What the task requires » Edit the rows below, replacing every occurrence of "Wojewódzkie" with "Powiatowe" and leaving all other text unchanged.

___ Extracted material

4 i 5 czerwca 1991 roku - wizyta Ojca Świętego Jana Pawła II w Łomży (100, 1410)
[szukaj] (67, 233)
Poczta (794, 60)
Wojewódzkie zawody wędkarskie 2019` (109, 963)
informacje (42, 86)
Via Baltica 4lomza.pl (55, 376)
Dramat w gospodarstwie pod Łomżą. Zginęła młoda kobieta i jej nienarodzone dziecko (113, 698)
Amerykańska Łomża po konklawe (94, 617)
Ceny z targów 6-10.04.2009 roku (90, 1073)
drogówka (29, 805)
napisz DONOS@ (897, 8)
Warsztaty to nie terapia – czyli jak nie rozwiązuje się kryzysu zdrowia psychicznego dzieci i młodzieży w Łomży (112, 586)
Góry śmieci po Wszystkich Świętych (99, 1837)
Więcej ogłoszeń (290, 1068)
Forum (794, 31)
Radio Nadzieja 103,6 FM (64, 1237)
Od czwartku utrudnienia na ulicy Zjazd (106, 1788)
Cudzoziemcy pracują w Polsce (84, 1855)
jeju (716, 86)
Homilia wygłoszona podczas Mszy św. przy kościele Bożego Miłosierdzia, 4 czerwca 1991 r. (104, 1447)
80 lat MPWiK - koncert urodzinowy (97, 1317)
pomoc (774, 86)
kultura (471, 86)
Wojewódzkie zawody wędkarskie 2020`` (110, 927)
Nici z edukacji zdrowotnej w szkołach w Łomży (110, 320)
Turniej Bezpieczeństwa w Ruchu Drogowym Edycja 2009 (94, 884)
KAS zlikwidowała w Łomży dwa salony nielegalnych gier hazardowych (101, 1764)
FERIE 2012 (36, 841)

______

Worked answer »
4 i 5 czerwca 1991 roku - wizyta Ojca Świętego Jana Pawła II w Łomży (100, 1410)
[szukaj] (67, 233)
Poczta (794, 60)
Powiatowe zawody wędkarskie 2019` (109, 963)
informacje (42, 86)
Via Baltica 4lomza.pl (55, 376)
Dramat w gospodarstwie pod Łomżą. Zginęła młoda kobieta i jej nienarodzone dziecko (113, 698)
Amerykańska Łomża po konklawe (94, 617)
Ceny z targów 6-10.04.2009 roku (90, 1073)
drogówka (29, 805)
napisz DONOS@ (897, 8)
Warsztaty to nie terapia – czyli jak nie rozwiązuje się kryzysu zdrowia psychicznego dzieci i młodzieży w Łomży (112, 586)
Góry śmieci po Wszystkich Świętych (99, 1837)
Więcej ogłoszeń (290, 1068)
Forum (794, 31)
Radio Nadzieja 103,6 FM (64, 1237)
Od czwartku utrudnienia na ulicy Zjazd (106, 1788)
Cudzoziemcy pracują w Polsce (84, 1855)
jeju (716, 86)
Homilia wygłoszona podczas Mszy św. przy kościele Bożego Miłosierdzia, 4 czerwca 1991 r. (104, 1447)
80 lat MPWiK - koncert urodzinowy (97, 1317)
pomoc (774, 86)
kultura (471, 86)
Powiatowe zawody wędkarskie 2020`` (110, 927)
Nici z edukacji zdrowotnej w szkołach w Łomży (110, 320)
Turniej Bezpieczeństwa w Ruchu Drogowym Edycja 2009 (94, 884)
KAS zlikwidowała w Łomży dwa salony nielegalnych gier hazardowych (101, 1764)
FERIE 2012 (36, 841)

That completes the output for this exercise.